Compositional difference in the gut mycobiome associated with neoadjuvant chemotherapy response. (A) Stacked bar plot of phylogenetic composition of common fungal taxa (>0.01% abundance) at the order level in fecal (n = 10) samples by ITS rRNA sequencing. (B) Inverse Simpson diversity scores of the gut mycobiome in the complete response (CR; n = 4) versus no response (NR; n = 3) to gemcitabine-cisplatin neoadjuvant chemotherapy by Mann-Whitney test. The remainder (n = 3) experienced partial response to NAC, with residual low-grade cancer within the specimen.
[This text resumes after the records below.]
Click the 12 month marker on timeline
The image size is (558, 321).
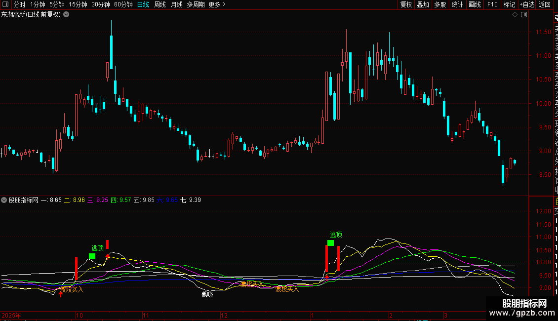pos(224,315)
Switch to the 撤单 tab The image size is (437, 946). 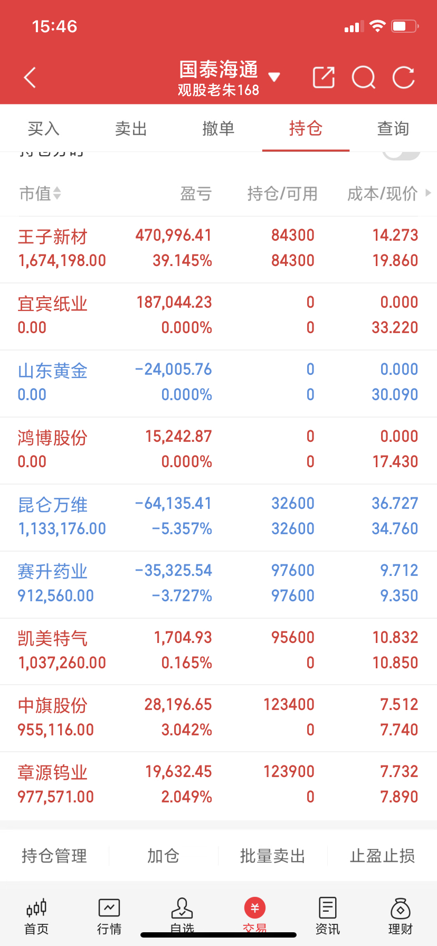219,128
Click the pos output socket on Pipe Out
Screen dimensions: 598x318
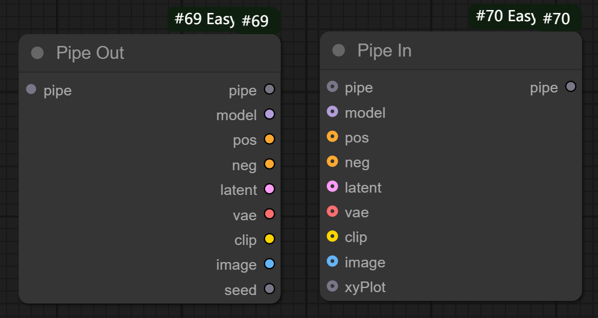(x=269, y=140)
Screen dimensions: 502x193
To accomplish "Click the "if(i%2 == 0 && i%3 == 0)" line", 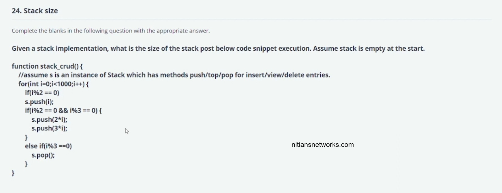I will click(x=63, y=111).
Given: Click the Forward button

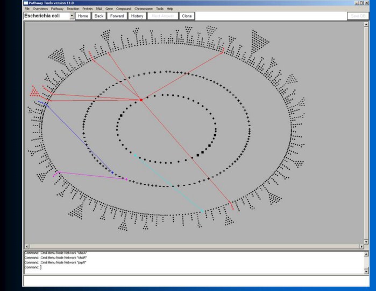Looking at the screenshot, I should tap(116, 16).
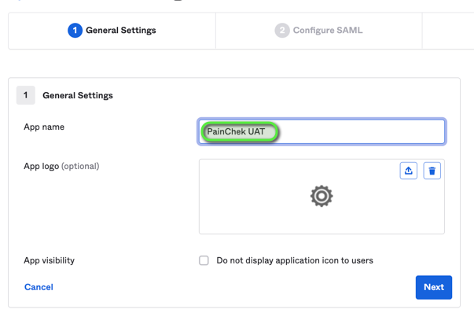Click the empty App logo preview area
The image size is (474, 313).
(x=322, y=197)
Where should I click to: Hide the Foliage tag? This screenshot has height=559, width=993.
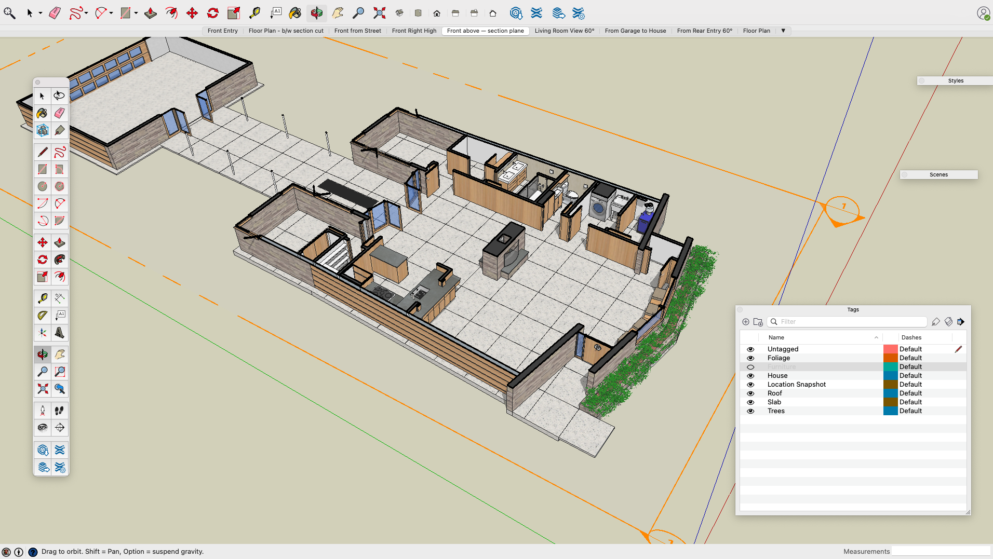[x=750, y=358]
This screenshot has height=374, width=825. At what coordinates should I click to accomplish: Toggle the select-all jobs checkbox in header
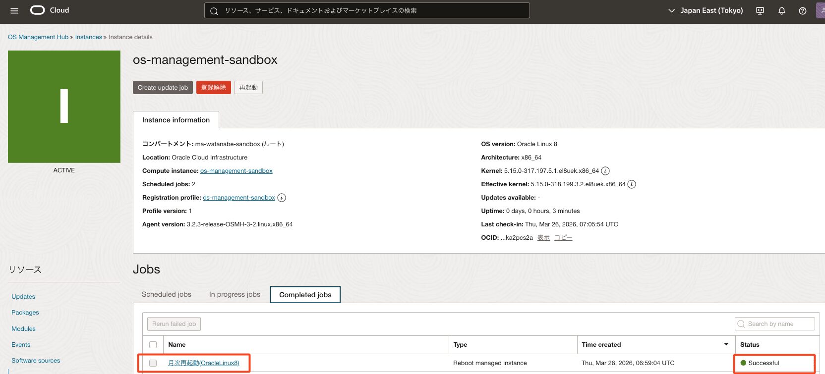(153, 345)
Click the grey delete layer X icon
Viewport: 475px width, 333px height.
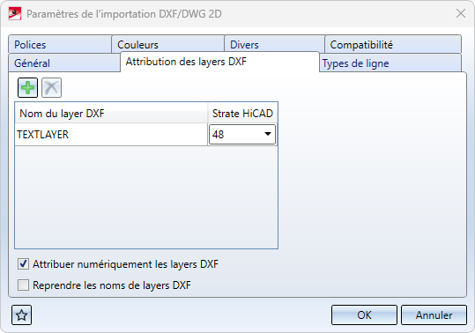tap(51, 88)
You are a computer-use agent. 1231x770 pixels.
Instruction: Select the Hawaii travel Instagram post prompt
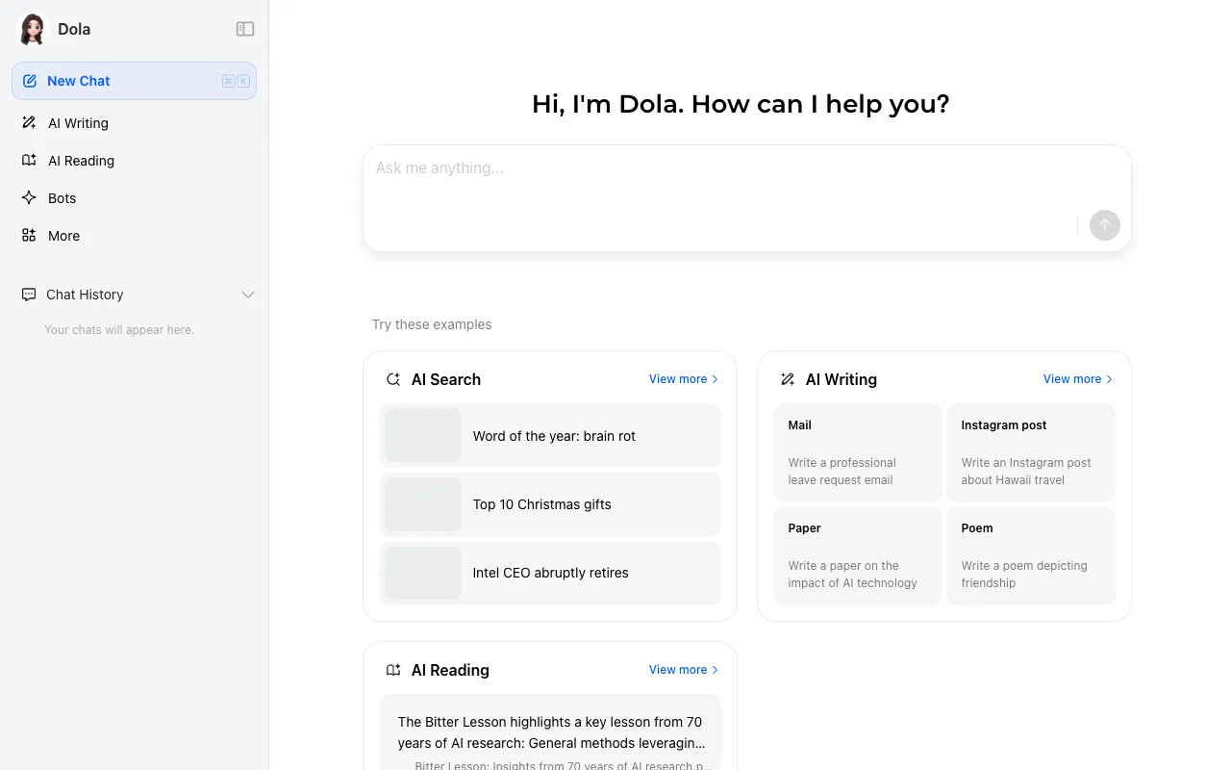[x=1030, y=452]
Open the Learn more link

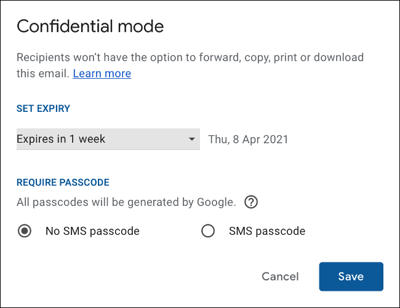(102, 74)
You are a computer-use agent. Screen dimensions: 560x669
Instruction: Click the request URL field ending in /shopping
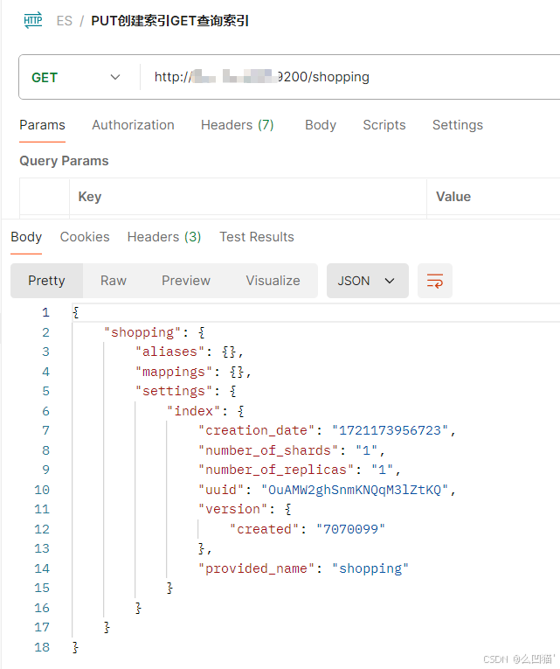coord(349,77)
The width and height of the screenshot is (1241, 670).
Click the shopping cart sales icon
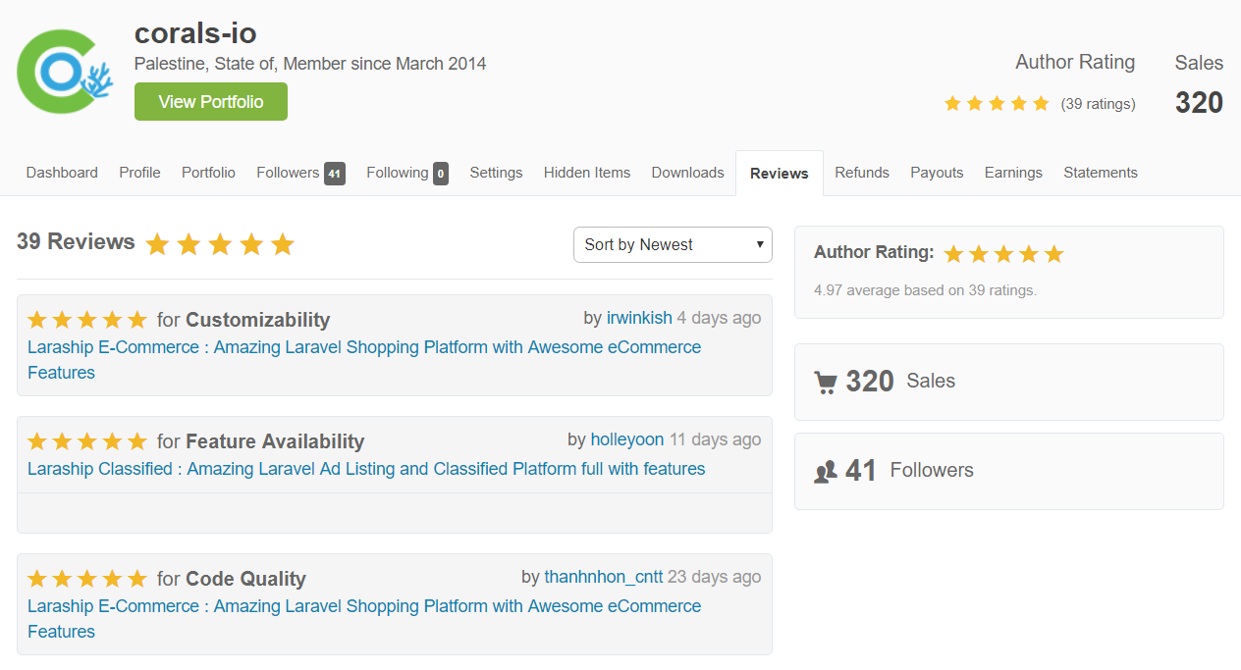825,382
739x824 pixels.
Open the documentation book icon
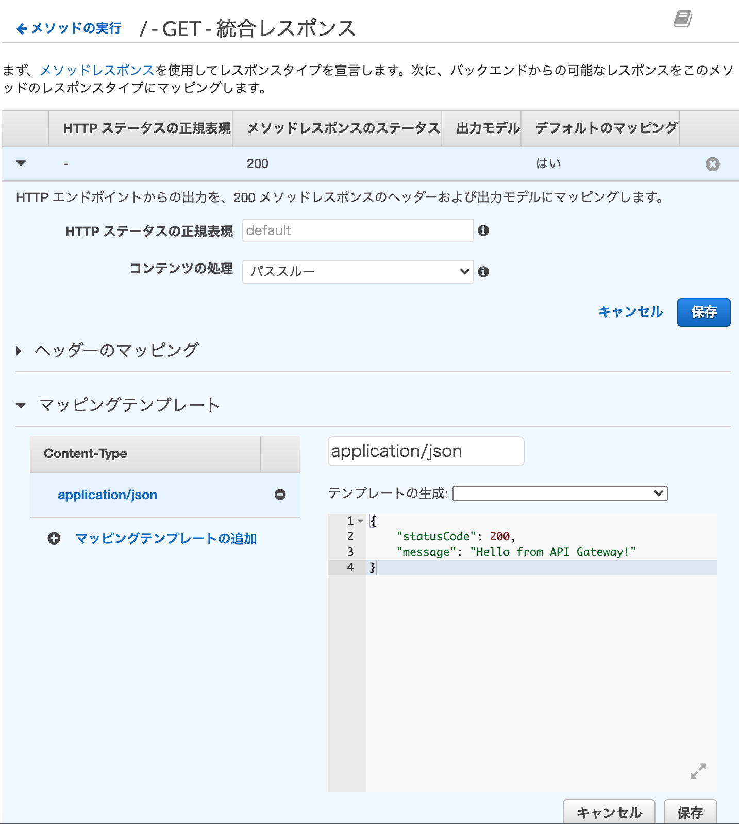[x=683, y=19]
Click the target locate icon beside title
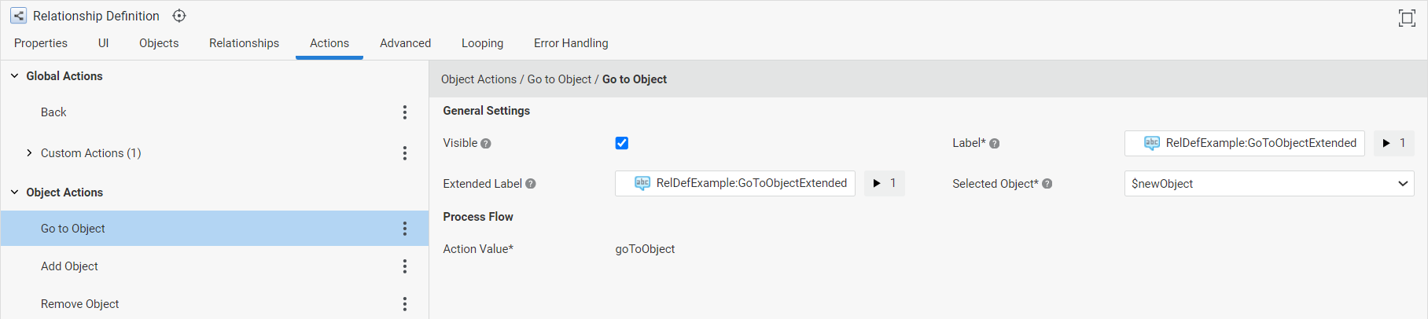The height and width of the screenshot is (319, 1428). coord(179,16)
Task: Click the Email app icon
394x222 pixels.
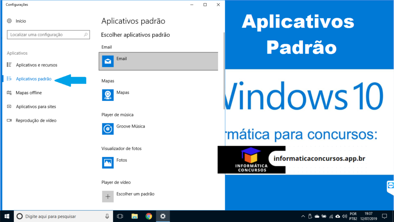Action: (108, 61)
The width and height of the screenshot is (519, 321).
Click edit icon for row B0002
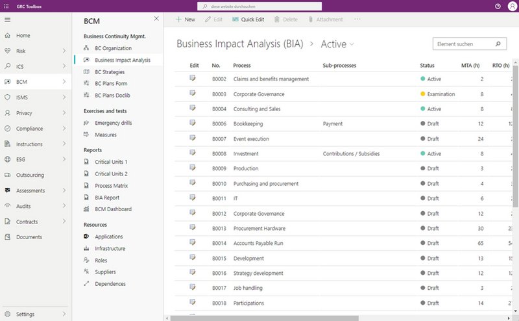[x=193, y=79]
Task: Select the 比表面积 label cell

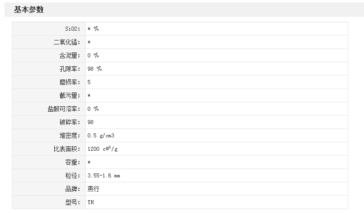Action: (x=49, y=149)
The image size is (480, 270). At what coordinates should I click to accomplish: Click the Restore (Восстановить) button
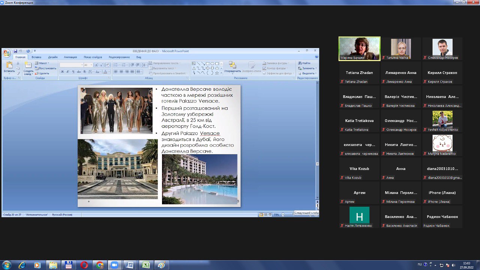tap(45, 68)
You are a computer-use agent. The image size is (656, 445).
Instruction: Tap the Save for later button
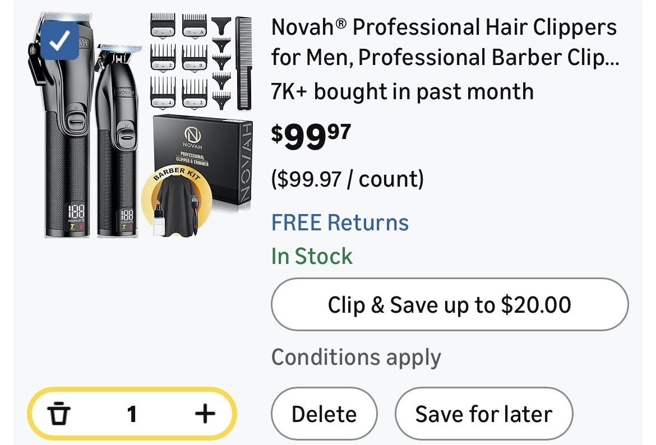(483, 414)
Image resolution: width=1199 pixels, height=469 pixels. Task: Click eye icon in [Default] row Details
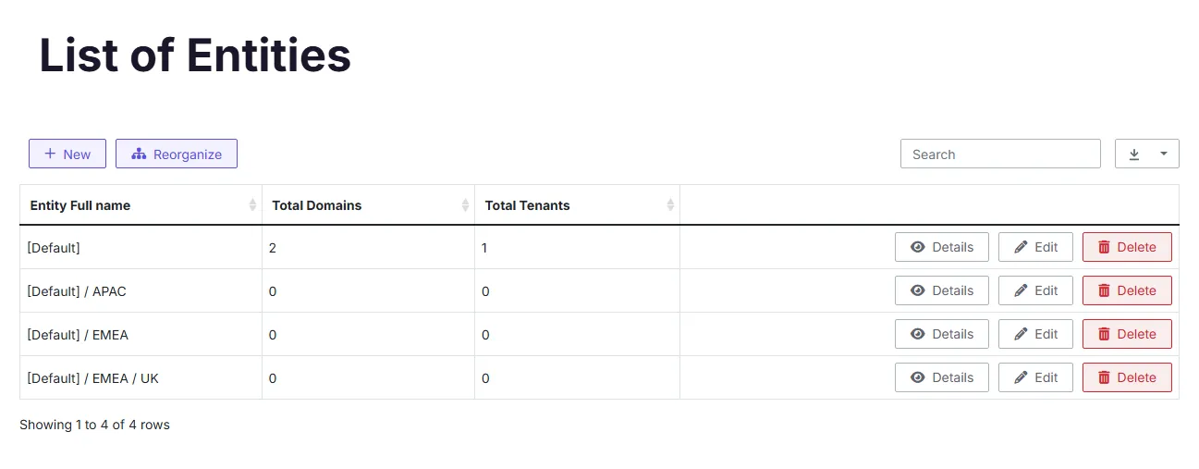(918, 247)
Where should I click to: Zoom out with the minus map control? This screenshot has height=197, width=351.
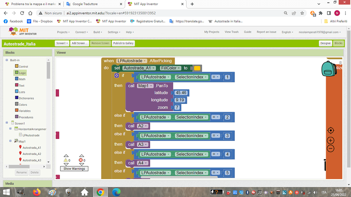[331, 148]
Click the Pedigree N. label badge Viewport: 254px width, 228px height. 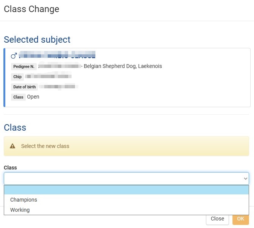(24, 66)
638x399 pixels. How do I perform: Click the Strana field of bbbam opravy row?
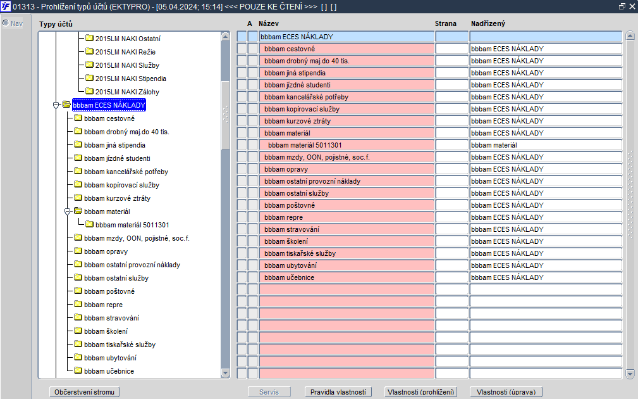[x=451, y=169]
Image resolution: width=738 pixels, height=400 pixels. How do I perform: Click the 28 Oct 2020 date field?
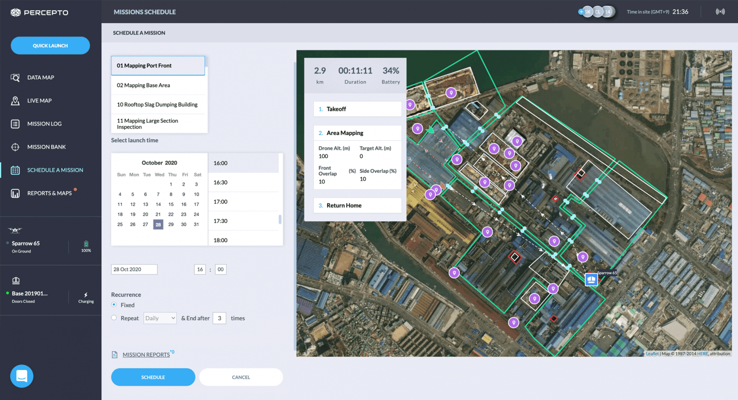click(134, 269)
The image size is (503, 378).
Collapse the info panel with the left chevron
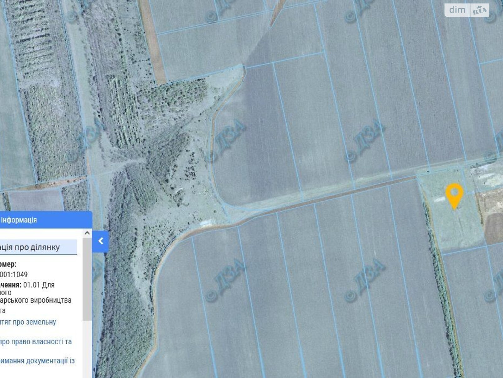coord(101,241)
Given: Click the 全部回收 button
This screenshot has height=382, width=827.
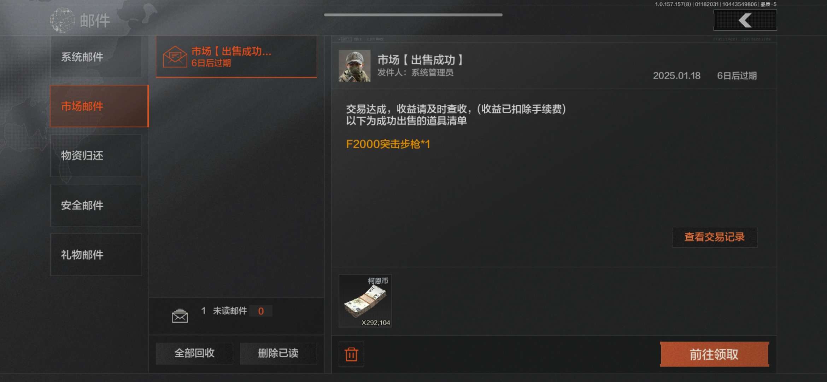Looking at the screenshot, I should click(x=194, y=353).
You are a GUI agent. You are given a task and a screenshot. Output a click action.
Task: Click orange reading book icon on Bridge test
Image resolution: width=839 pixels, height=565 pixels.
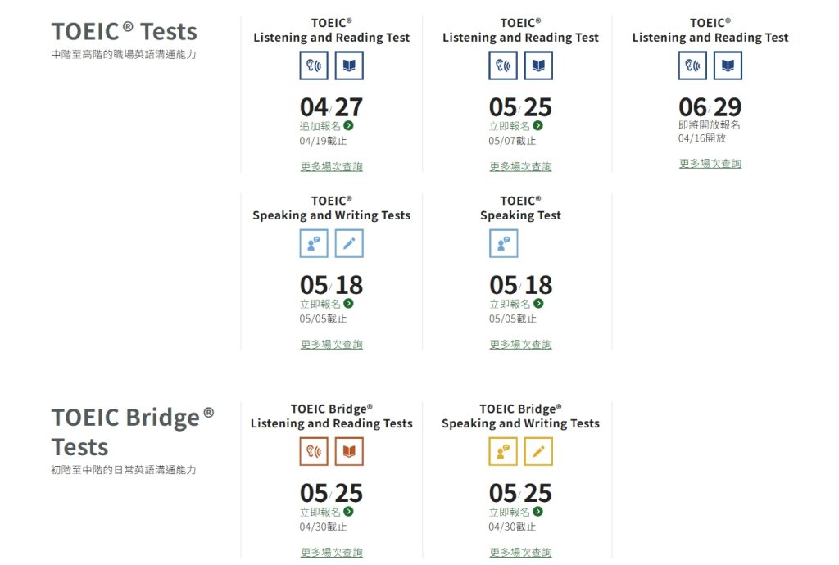click(349, 451)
Error bars represent the distribution of diversity scores. (C) Principal coordinate analysis of fecal samples (n = 7), with CR (n = 4), and with NR (n = 3), showing clustering of nonresponders and responders based on mycobiome composition (p = 0.041). (D) LDA scores computed for differentially abundant taxa in the fecal mycobiome of the CR (green) and NR (red) groups. Length indicates the effect size associated with designated taxon (p = 0.05 for the Kruskal-Wallis test; LDA score >3). (E) Cladogram of LEfSe showing differences in fecal taxa across mycobiome in the CR versus NR group. Increased abundance of Agaricomycetes and Sacchaaromycetes is present in the NR group. ITS = internal transcribed spacer; LDA = linear discriminant analysis; LEfSe = LDA effect size; NAC = neoadjuvant chemotherapy.